Sin embargo, la curiosidad de una niña de su edad, y más en el caso de Tania, era muy superior al desaliento que cabría deducir de forma racional ante una situación como aquella.

—¿Qué tal va ese trabajo, hija? —preguntó su madre que asomaba inesperadamente la cabeza tras el marco de la puerta.

Tania dio un bote sobre la silla e, instintivamente, comenzó a minimizar las pantallas de los diferentes traductores en los que había probado suerte.

—Bien, mamá, pero déjame tranquila que me desconcentras —respondió ella sin tan siquiera levantar la mirada de la pantalla del ordenador.

—Bueno, bueno, perdone su eminencia —respondió su madre en un tono claramente irónico.
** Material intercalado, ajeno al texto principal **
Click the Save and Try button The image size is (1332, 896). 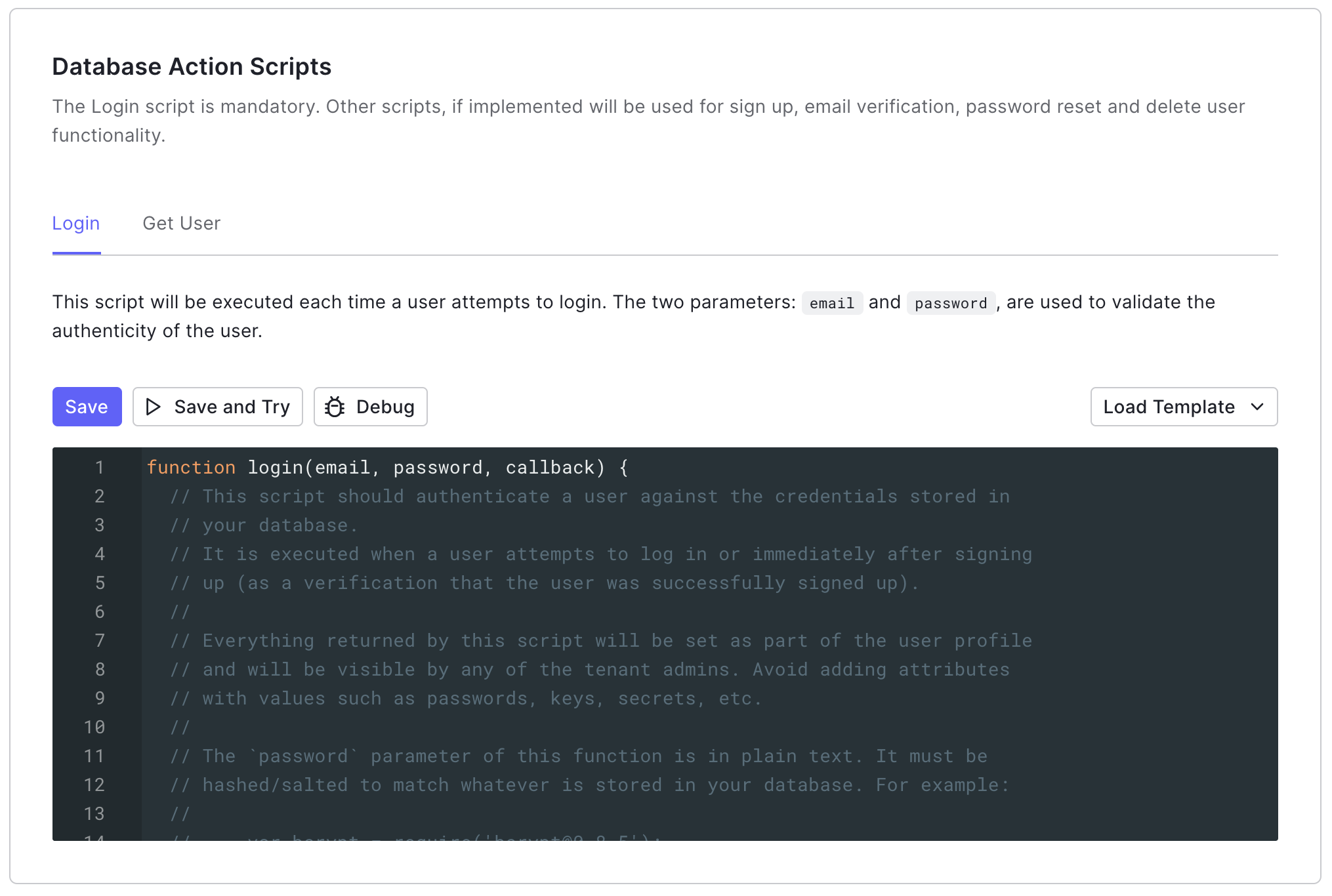coord(217,407)

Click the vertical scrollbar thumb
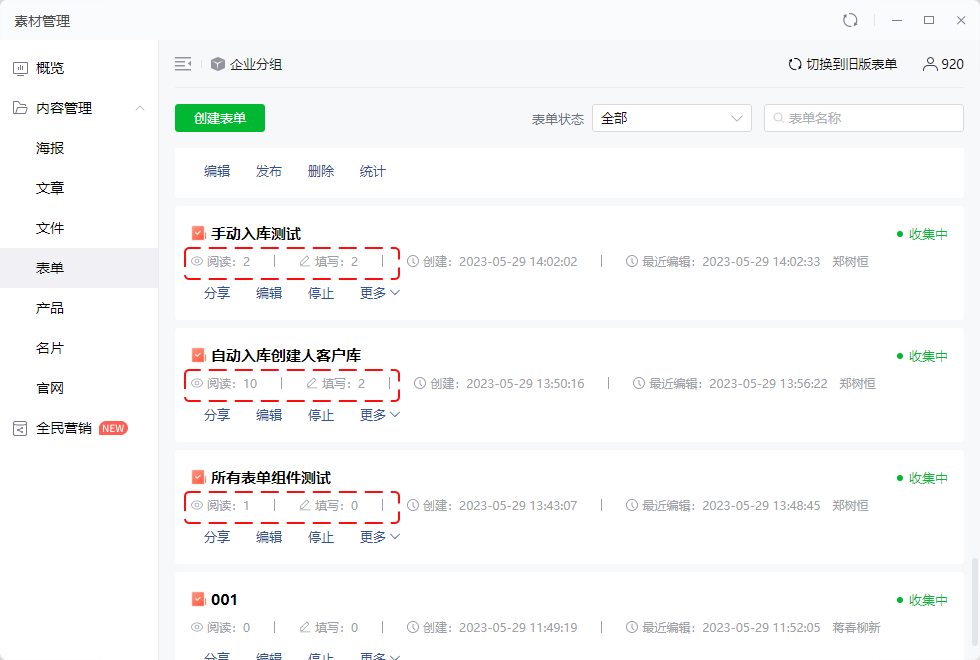click(974, 604)
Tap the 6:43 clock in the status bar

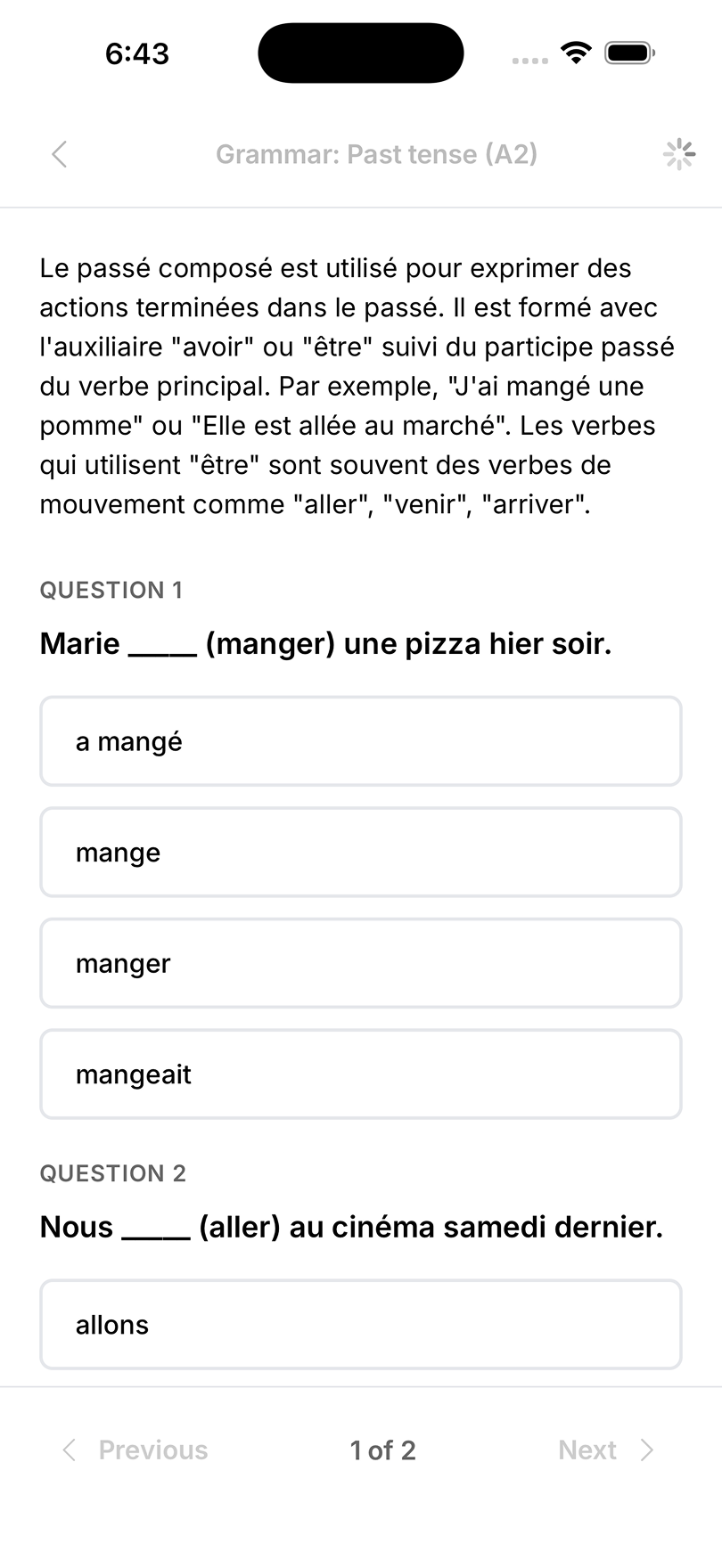136,53
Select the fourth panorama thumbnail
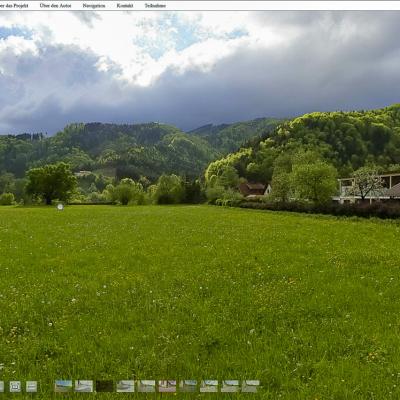Image resolution: width=400 pixels, height=400 pixels. pos(125,386)
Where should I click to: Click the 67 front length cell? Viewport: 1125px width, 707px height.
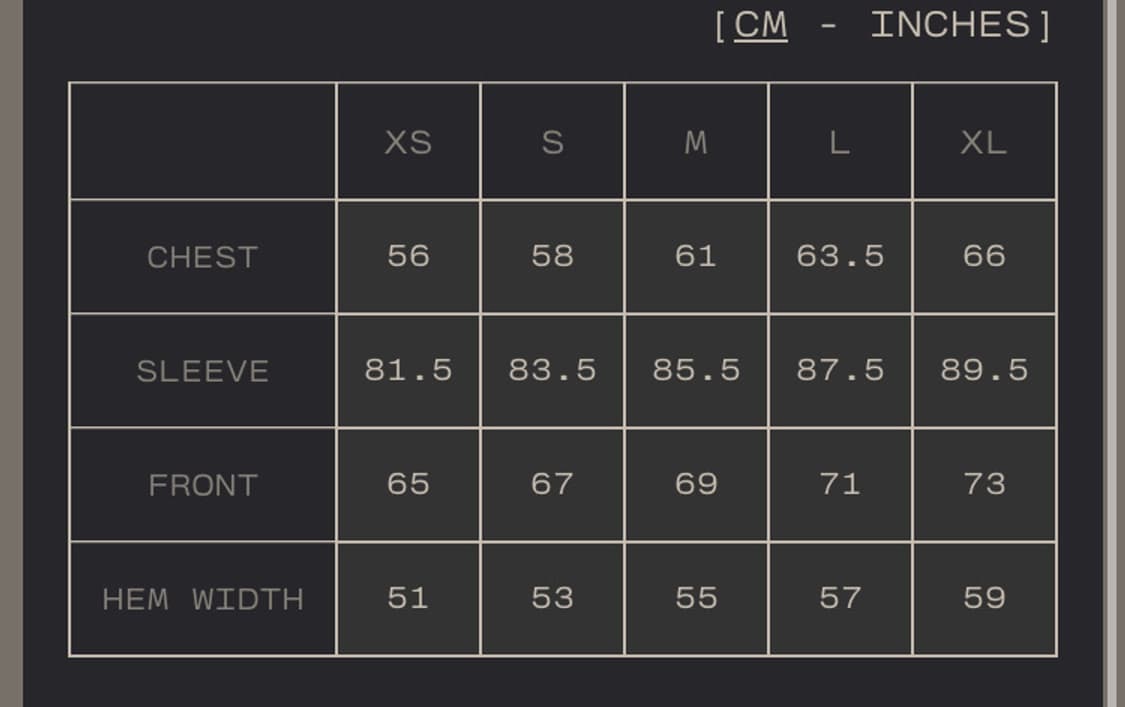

Tania siguió trabajando en aquella frase durante gran parte de la mañana, hasta que llegó su padre. Rápidamente, guardó en un archivo todo lo que había conseguido, que no era mucho, y apagó el ordenador. Por un lado, se moría de ganas de contarle a sus padres lo que había encontrado y de pedirles ayuda para descifrar aquel enigma. Sin embargo, si descubrían el estropicio causado en el libro, tenía la seguridad de que las cosas se iban a poner muy tensas. Y bien sabía que no estaba el «horno para bollos». Además, el supuesto enigma hallado en el atlas, seguramente no fuera tal misterio, sino algún tipo de broma absurda, lo que no aportaría nada bueno a aquella situación. Más bien al contrario, posiblemente fuese la prueba de que aquel libro no tenía el valor que su padre siempre le había conferido. Estaba claro, pues, que lo mejor era, de momento, mantenerlo todo en secreto.